↓
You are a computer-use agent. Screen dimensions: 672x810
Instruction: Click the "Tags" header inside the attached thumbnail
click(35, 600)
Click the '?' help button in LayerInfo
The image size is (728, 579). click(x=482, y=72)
↑
↓
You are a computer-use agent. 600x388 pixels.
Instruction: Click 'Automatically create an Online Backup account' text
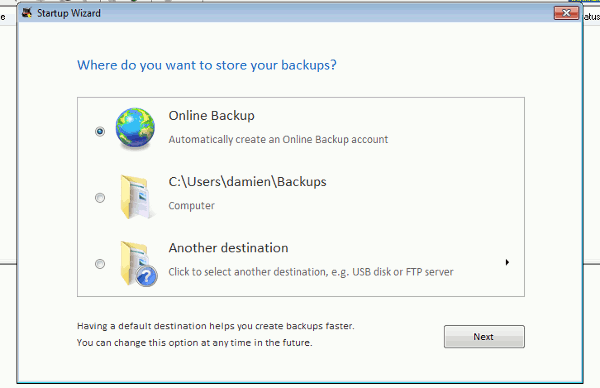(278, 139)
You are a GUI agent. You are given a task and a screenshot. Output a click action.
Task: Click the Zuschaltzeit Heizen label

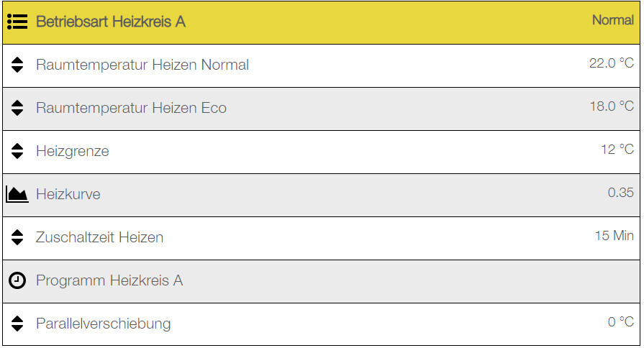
↑
# Exercise requirements
The lines holding the string "agent" are what is needed from the material above.

# Written response
You are a computer-use agent. Screen dimensions: 672x810
You are a computer-use agent. 600x388 pixels.
You are a GUI agent. You are given a task and a screenshot. Output a click action.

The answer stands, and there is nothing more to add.